Chloe’s out-of-work father (Josh Hamilton) and older brother (Michael Gandolfini) are a little uncomfortable with accepting charity, and Adam’s attorney mother (Tiffany Haddish) is a bit weary of giving it, but with no other obvious alternatives, the families make do. Meanwhile, Adam and Chloe begin a romantic relationship, live-streaming their time together to Vuuv interest and financial gain. This somewhat staged courtship has clear connections to actual practices widely used today, from social media like Twitch and YouTube to reality dating shows like “The Bachelor.”

Innocent and chaste, Adam and Chloe’s relationship stops short of OnlyFans parallels, but the couple remains committed to giving their growing audience what they want. This comes, predictably, at the expense of the romance, as the ubiquitous self-documenting and extraterrestrial-friendly exposition quickly put a damper on the relationship. And yet, since it is the only way that Chloe’s family can pay Adam’s family rent, the teens continue to play it up for the oft-running cameras above their eyes, until they get hit with a lawsuit from the Vuuv accusing them of deception.

Sci-fi often provides a welcome bit of escapism and exhilaration, but Landscape is not that kind of movie. This is more like a teen-oriented version of “Black Mirror” or recent Oscar winner Everything Everywhere All at Once, but with considerably less appeal. With its soft R rating, the movie won’t even be able to be enjoyed by many of those who might most appreciate it.

Adam (Asante Blackk) and Chloe (Kylie Rogers) are surprised their little romance broadcasts have led to a lawsuit from their Vuvv overlords in Cory Finley's "Landscape with Invisible Hand."
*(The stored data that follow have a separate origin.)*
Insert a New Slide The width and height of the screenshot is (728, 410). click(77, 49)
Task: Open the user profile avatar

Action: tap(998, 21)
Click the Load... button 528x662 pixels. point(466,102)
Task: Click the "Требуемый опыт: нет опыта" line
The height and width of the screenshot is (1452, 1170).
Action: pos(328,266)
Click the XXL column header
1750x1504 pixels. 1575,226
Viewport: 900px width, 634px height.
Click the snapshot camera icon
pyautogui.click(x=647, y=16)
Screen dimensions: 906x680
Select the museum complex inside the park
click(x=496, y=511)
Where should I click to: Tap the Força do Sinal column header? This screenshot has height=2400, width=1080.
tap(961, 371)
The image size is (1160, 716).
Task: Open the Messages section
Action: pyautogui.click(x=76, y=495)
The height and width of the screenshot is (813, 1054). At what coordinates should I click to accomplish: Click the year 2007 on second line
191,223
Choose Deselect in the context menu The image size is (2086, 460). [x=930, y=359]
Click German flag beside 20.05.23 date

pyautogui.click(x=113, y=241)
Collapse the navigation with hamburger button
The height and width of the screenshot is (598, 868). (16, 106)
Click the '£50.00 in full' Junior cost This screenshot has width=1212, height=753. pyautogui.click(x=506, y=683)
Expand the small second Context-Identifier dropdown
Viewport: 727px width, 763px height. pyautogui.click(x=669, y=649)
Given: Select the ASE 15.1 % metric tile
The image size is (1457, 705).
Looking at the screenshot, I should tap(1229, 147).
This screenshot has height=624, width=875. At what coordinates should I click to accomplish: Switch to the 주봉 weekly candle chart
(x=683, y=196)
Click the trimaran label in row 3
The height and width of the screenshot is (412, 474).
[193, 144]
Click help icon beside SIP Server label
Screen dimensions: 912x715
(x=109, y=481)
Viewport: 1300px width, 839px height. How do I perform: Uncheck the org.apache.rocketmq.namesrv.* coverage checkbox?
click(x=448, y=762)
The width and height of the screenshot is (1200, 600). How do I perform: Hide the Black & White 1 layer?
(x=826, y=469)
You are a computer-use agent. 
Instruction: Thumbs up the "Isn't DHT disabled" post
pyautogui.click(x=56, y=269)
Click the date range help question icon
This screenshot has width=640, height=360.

Finley’s screenplay gives us much to chew on and digest with its depictions of neurosurgeons becoming cloud chauffeurs, alien bureaucracy reminiscent of Brazil and The Hitchhiker’s Guide to the Galaxy, schools transitioning to remote learning, and families absolutely struggling to get by. The many ideas, however, fail to add up in a satisfactory way. The Adam-Chloe romance with which the film begins is soon abandoned and never resurfaces. The terrifying lawsuit looming over the teens gets resolved by Adam’s mother trying to relate to the prosecution and agreeing to let its child pretend to be her husband. There is a compelling thread of the pretend husband getting ideas about domestic roles from old television sitcoms, which leads to a gag involving a blonde wig and an apron but nothing more.

There is clear value to the contemporary subject matter, but it all makes for a fairly miserable experience. Great sci-fi like Everything and Hitchhiker’s succeeds because it sees the good in humanity and empathizes with our daily struggles (not to mention, they each had their share of dynamic visuals). Landscape sees our daily struggles and simply holds a mirror up and asks, “Isn’t this a dumb time to be alive?” It’s hard to disagree, as enduring this world for 105 minutes becomes exponentially more challenging and joyless as the film progresses.

In light of the presentation’s limited appeal, it is easy to understand the movie’s struggle to find an audience. Its $318-per-theater take on 300 screens last weekend is disappointing by any measure. For reference, a slightly more limited 20th anniversary rerelease of Park Chan-wook’s Oldboy grossed nine times as much. The end of summer into the beginning of fall is rarely a time that the studios capitalize on commercially, but it’s hard to imagine this dark, dreary dystopian yarn doing significantly better business any other season, despite its thoughtful substance.